1c) Camada espessa de solo mole afasta da recomendação os tipos de estacas nos quais pode haver estrangulamento de fuste, perda de verticalidade, perda de linearidade. Discuta quais são esses tipos. Franki seria possível, mas não a “standard” e sim a Franki tubada, com revestimento “perdido” (incorporado).

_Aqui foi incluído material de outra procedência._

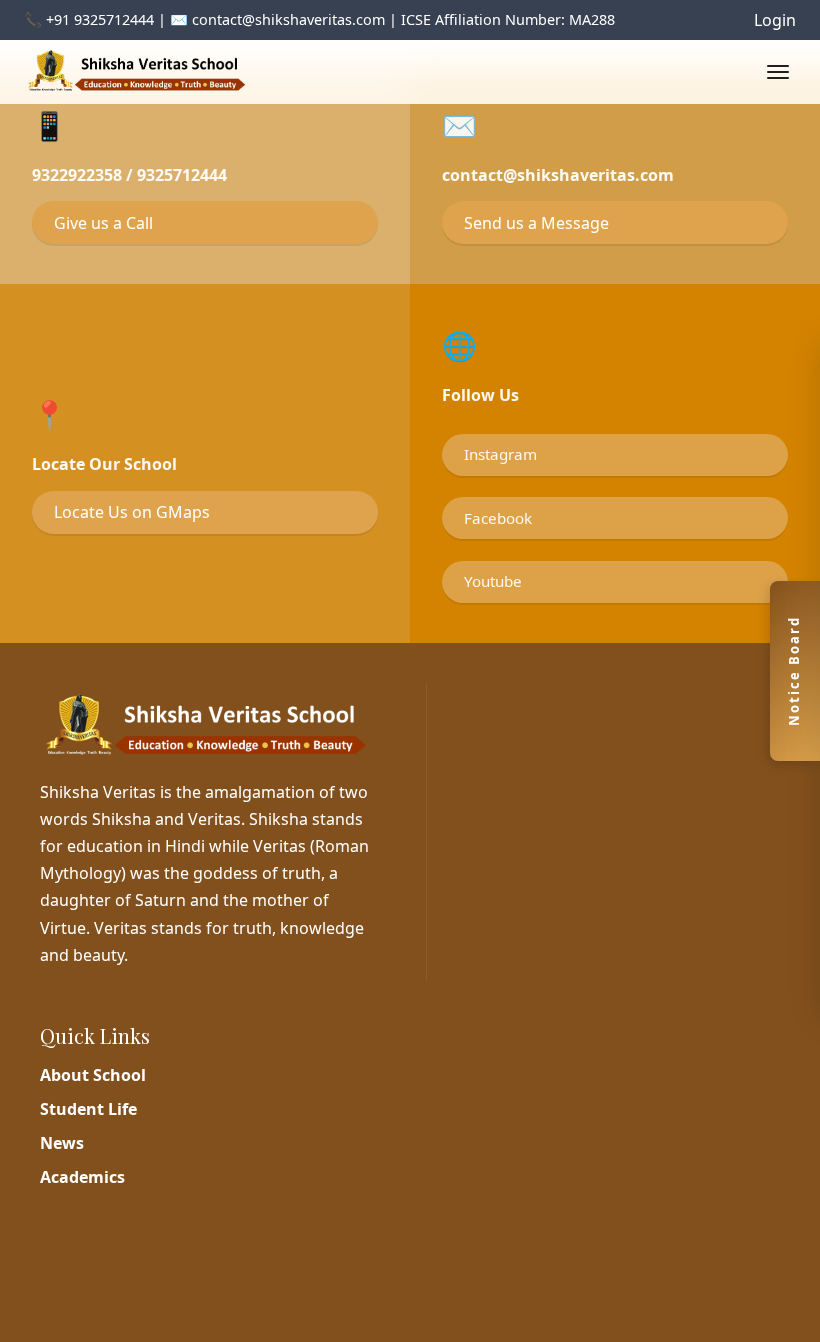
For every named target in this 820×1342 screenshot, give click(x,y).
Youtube (493, 581)
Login (775, 20)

1d) Areias pouco argilosas, sujeitas a altas cargas hidráulicas: riscos de estrangulamento de fuste em vários tipos de estacas. Strauss inviável também (não exclusivamente!) por não haver uma camada bem pouco permeável onde a ponta pudesse parar para se promover a lavagem (limpeza) do furo.

 

2) Pré-moldada e hélice contínua provavelmente disputariam a escolha. Nesse caso as pré-moldadas provavelmente resultariam mais curtas (a confirmar utilizando os processos de previsão de capacidade de carga, por exemplo Décourt-Quaresma e Aoki-Velloso – coleção 6; ver Velloso e Lopes + Fundações: Teoria e Prática). Vizinhos sensíveis a vibrações e barulho? Então provavelmente hélice contínua. Strauss: teoricamente possível, sem grandes problemas de estrangulamento de fuste, camada de argila abaixo do NA é adequada para embutir a ponta e lavar... mas controle de execução é precário e não se recomenda para obra com essa responsabilidade (edifício).

 

3) Projetos de fundações de edifícios com cargas de pequenas a médias geralmente ficam mais econômicos se escolhida uma estaca tal que resultem três estacas para o pilar de carga média. Tamanho dos blocos tem grande influência nos custos. Evita-se, em geral, encomendar mais que dois diâmetros de estacas para a obra. Cargas estão no intervalo 1000 a 6000 kN. Pilar médio deve estar em torno de 3500 a 4000 kN. Outra indicação: n = número de andares (20 no caso); pilares menores: 100 n = 2000 kN; pilares intermediários: 200 n = 4000 kN; pilares maiores: 300 n = 6000 kN. Escolha: estacas para carga de trabalho de 1300 kN (≈4000/3). Como peça estrutural, essa estaca romperia com uma carga bem maior do que essa (relembrar os ponderadores do cálculo de concreto), mas estará bem aproveitada, dentro dos limites de segurança do concreto, se puder ser solicitada até 1300 kN. Resta saber como fazer para que o solo também resista a essa carga (exercício 4 desta coleção, exercício 1 da coleção 6).

 

4) A carga nominal da estaca é apenas um dos elos da corrente. Se não penetrar suficientemente no terreno, não se desenvolverão reações, na ponta e ao longo do fuste da estaca, que igualem os 1300 kN. Ou seja, é essencial procurar uma profundidade tal que o solo também ofereça uma reação de 1300 kN, de modo a tirar pleno proveito da seção transversal escolhida para a estaca.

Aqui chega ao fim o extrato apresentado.